◆ Text extract:
:::::

Organizer: Dietmar Bisch

Tuesdays, 4:00pm-5:00pm in SC 1420

• Date:
  1/15/04 (Thursday) Special Colloquium at 4:10pm in
  SC 1206
  • Speaker: Junhao Shen, University of Pennsylvania
  • Title: Free Probability, Free Entropy and the Generator Problem of
    von Neumann Algebras
  • Abstract:
    We will give a brief introduction to Voiculescu’s Free
    Probablity theory, and explain how random matrices are connected
    to Free Probablity theory. Then the concept of Voiculescu’s Free
    Entropy is introduced. We mainly focus on the application of Free
    Entropy theory to finite von Neumann algebras. The result we present
    is the computation of Free Entropy of the group von Neumann algebra
    associated to the special linear group SL(Z, 2n+1). After that we
    will show that this von Neumann algebra is generated by two selfadjoint
    operators, which settles a problem proposed by Voiculescu.

:::::

◆ What you will do: According to the colloquium announcement, in which room is the January 15, 2004 special colloquium held?

◆ Given information:
:::::

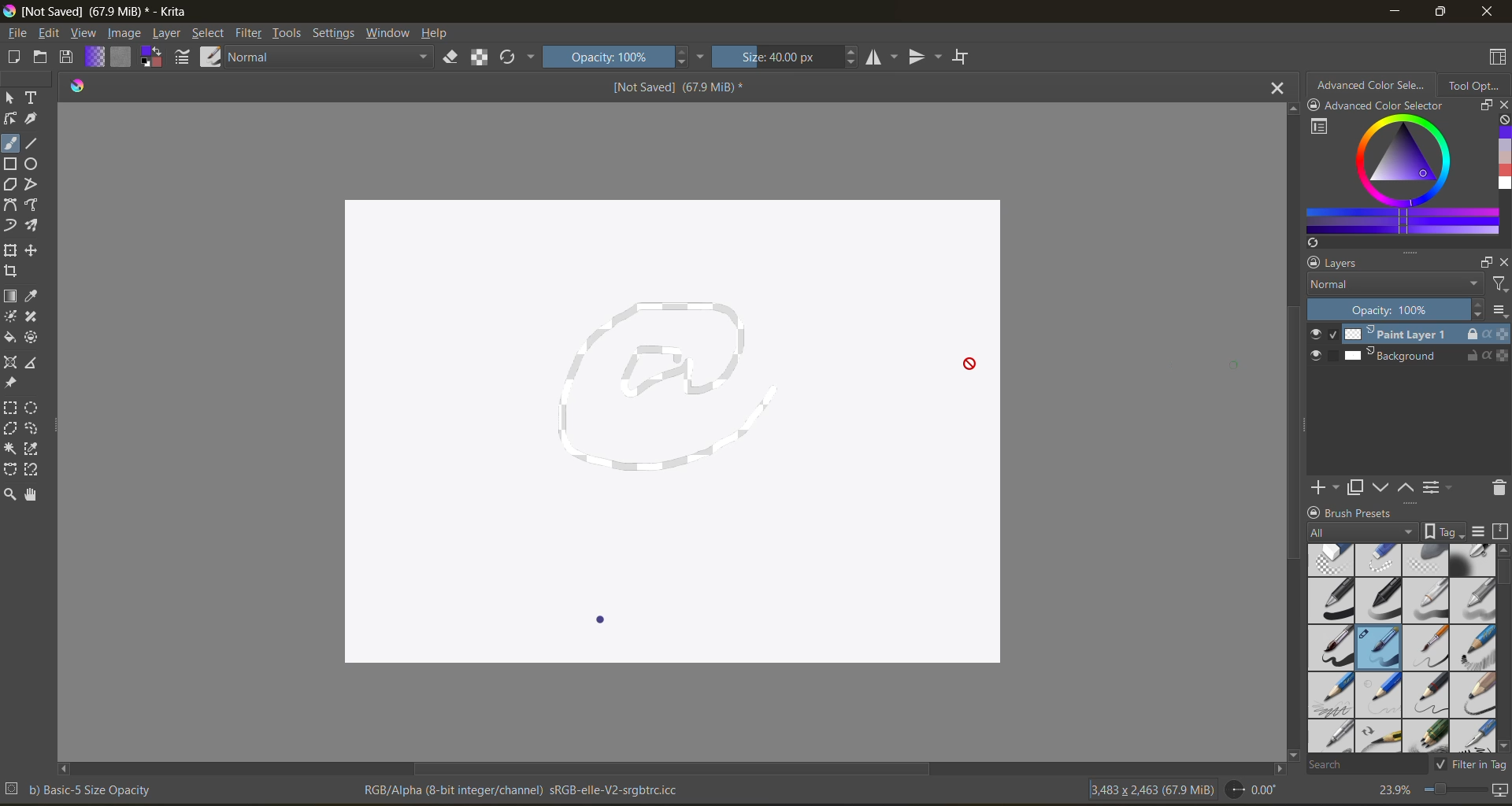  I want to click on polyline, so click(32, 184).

:::::

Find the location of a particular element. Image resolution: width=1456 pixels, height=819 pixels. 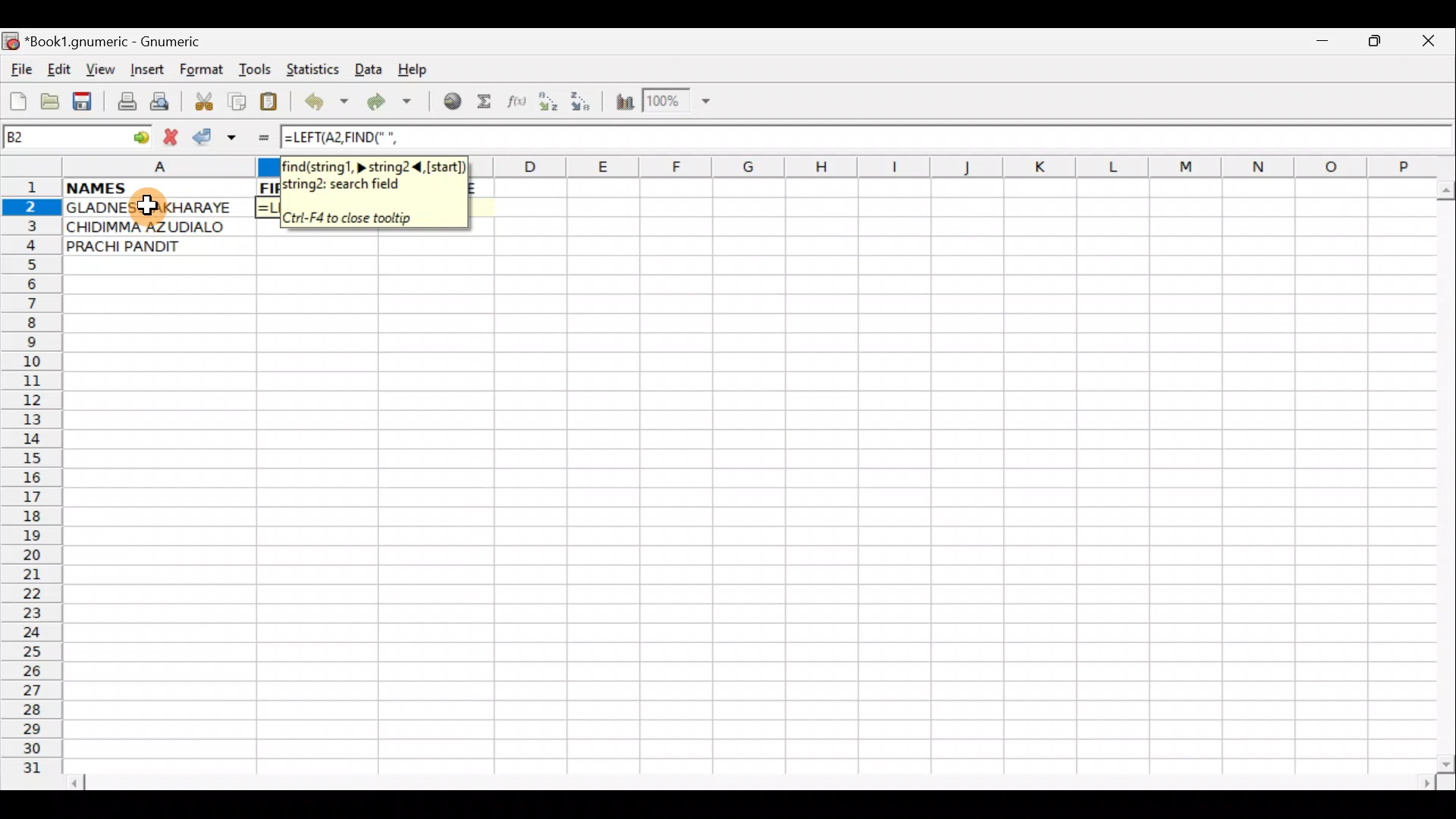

:::::

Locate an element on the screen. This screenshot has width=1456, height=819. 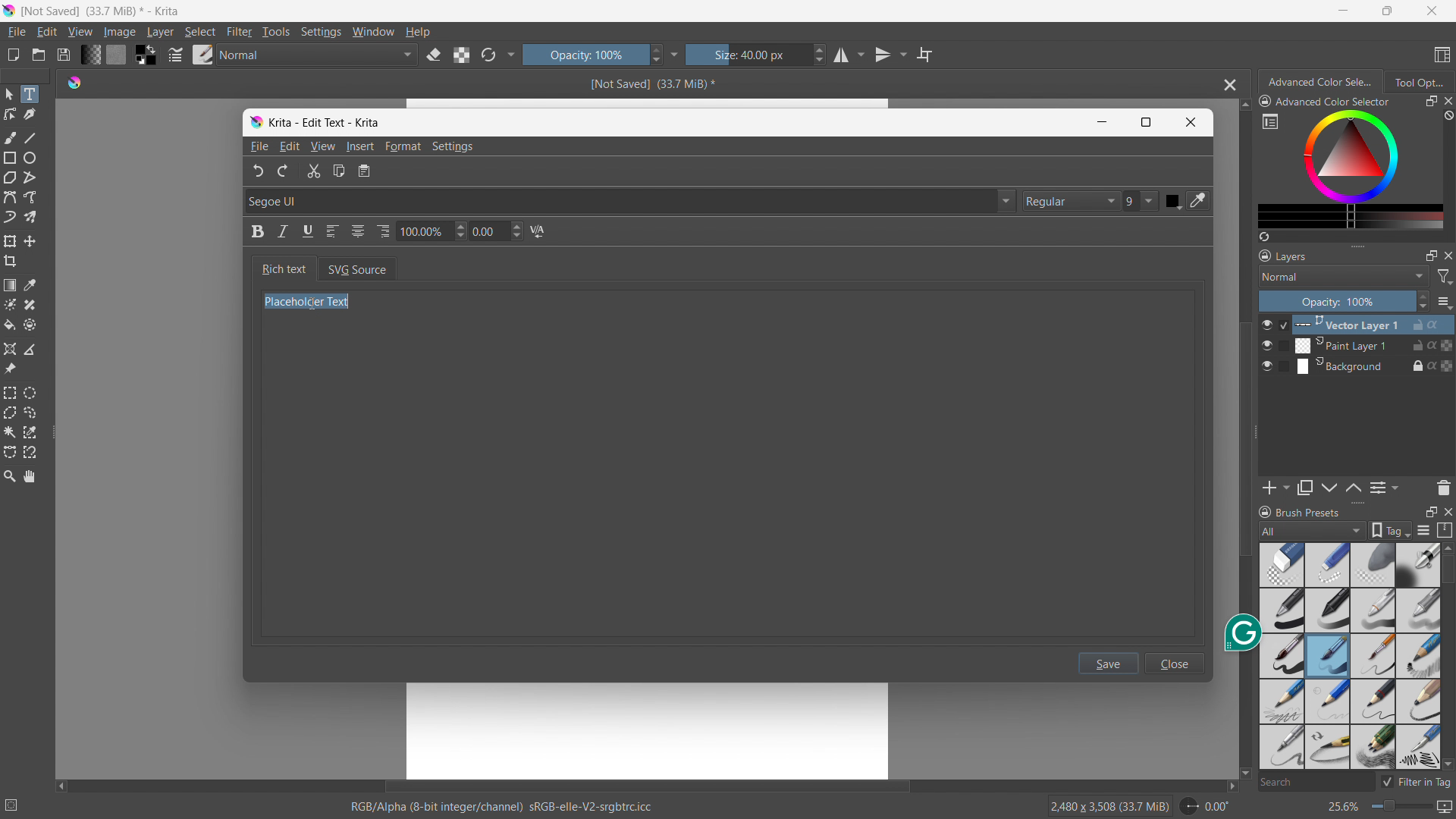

:::::

◆ Reply to the exercise: SC 1206